Researchers from University of Limerick, pictured above, have been working with UK scientists
RESEARCHERS from University of Limerick and the UK scientists have found that analysis of a newly described disease occurring in children linked to Covid-19 could allow doctors to better predict the outcome of young patients with this disease and develop new treatments for it.
Although children are less frequently affected by COVID-19 than adults, a new ‘hyperinflammatory syndrome’ in children associated with SARS-CoV-2 has emerged amongst some younger patients.
The new disease, known as Paediatric Inflammatory Multisystem Syndrome temporally associated with SARS-CoV-2 infection (PIMS-TS), shares many clinical features with a well-defined childhood illness, known as Kawasaki disease, a leading cause of acquired heart disease in children caused by inflammation of the blood vessels.
Experts in the study examined blood samples from children admitted with both diseases to Birmingham Women and Children’s Hospital during the UK’s coronavirus lockdown – discovering that large changes in the monocytes (a type of white blood cell) in patients with PIMS-TS and Kawasaki’s disease.
In this collaborative study, the researchers from University of Limerick, University of Birmingham and University of Warwick, together with health professionals from the NHS, used ground-breaking techniques to analyse single immune cells from the blood samples of children with PIMS-TS and Kawasaki disease.
The study found that a type of immune cell present in the blood, known as a monocyte (a white blood cell that is responsible for fighting infection), is vastly different in patients with PIMS-TS.
Dr Eanna Fennell, a post-doctoral fellow in the Health Research Institute, University of Limerick, who pioneered the analysis of the single cell data, believes the study demonstrates the power of researchers from different fields coming together to tackle the COVID-19 pandemic.
“My training in computer based analysis of large and complex data allowed me to quickly identify the different forms of monocytes present in the patient’s samples and then to determine how different they are in PIMS-TS”, Dr Fennell said.
The study is the first to reveal that Kawasaki’s disease and PIMS-TS are both characterised by profound changes in the numbers of monocytes and their genetic make-up.
Paul Murray, Professor of Molecular Pathology in the Health Research Institute whose laboratory led the UL effort, highlighted the importance of this work in the context of the global fight against SARS-CoV2.
“This work represents a very significant advance in our understanding of this new coronavirus-associated disease and marks a vital step towards to the development of specific therapies for affected children.”
Vice President for Research at UL, Professor Norelee Kennedy said that “this exciting work by University of Limerick researchers, working with colleagues in the UK, demonstrates the value of an interdisciplinary approach to research and thus enhancing the understanding of how COVID-19 can affect some children".

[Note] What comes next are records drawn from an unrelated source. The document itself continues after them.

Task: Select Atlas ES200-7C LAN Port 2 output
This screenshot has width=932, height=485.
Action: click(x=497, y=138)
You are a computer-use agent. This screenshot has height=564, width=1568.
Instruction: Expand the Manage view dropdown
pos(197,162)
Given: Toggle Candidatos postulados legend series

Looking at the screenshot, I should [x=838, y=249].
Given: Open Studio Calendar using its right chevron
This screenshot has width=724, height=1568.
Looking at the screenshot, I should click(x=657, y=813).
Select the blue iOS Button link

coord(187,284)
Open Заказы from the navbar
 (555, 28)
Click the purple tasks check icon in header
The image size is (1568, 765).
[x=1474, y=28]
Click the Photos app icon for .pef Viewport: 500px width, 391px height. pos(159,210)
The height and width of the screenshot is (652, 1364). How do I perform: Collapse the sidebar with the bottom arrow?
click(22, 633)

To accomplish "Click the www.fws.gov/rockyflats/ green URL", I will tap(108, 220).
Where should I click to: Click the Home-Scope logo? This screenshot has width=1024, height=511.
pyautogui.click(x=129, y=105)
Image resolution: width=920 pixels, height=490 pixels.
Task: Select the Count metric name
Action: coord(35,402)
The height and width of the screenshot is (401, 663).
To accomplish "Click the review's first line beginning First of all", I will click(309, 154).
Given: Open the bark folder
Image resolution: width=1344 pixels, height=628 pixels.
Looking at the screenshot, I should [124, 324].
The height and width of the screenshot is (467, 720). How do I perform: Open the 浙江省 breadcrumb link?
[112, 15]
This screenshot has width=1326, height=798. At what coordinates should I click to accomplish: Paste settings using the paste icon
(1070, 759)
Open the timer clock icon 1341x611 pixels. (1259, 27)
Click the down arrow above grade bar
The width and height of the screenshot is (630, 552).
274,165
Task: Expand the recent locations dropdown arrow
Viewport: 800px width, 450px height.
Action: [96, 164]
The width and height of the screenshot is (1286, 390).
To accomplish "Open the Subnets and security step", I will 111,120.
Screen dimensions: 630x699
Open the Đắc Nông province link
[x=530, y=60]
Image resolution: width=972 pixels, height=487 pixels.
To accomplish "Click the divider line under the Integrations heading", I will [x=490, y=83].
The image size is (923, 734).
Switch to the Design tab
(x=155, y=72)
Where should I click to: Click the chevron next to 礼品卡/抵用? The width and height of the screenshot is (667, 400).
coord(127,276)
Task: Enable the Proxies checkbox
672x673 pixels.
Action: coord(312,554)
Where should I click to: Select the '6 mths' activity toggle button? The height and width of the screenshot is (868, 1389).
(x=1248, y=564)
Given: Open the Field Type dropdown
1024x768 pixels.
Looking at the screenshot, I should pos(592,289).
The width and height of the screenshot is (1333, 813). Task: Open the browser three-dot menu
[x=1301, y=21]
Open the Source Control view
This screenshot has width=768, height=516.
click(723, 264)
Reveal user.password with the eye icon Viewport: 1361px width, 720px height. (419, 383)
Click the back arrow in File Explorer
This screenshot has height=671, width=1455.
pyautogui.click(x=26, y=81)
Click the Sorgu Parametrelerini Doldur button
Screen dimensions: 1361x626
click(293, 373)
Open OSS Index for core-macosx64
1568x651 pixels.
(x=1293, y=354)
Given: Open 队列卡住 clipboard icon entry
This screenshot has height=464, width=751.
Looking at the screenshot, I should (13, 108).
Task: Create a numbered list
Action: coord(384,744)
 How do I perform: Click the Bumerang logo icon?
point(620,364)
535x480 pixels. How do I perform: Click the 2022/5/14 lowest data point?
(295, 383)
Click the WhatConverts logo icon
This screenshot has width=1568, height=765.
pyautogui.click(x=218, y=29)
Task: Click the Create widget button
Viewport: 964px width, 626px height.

Results of the study require confirmation in a larger patient cohort the group said, but the changes observed are likely to be highly relevant – potentially allowing doctors to predict the outcome for children with PIMS-TS and Kawasaki’s disease, as well as identifying alternative therapies for both diseases.
Researchers recruited nine children with signs of PIMS-TS presenting at Birmingham Women and Children’s Hospital to their study from April to May 2020. Seven met the UK’s Royal College of Paediatrics and Child Health case definition of PIMS-TS and were SARS-CoV-2 antibody positive. Two children fulfilled the criteria for diagnosis of Kawasaki’s disease and were SARS-CoV-2 antibody negative.
Ribonucleic acid (RNA) sequencing allowed experts to identify large changes in the frequency of classical, intermediate and non-classical monocytes occurring in both diseases.
SARS-CoV-2, the viral cause of COVID-19 usually causes mild respiratory infection in children and young adults. However, in rare cases, children subsequently develop PIMS-TS - presenting with fever, inflammation and evidence of organ failure resulting in cardiac dysfunction, hypotension and life-threatening shock.
Given the recent emergence of PIMS-TS, little is known about the immunological processes driving the disease and whether these are similar or different to Kawasaki’s disease.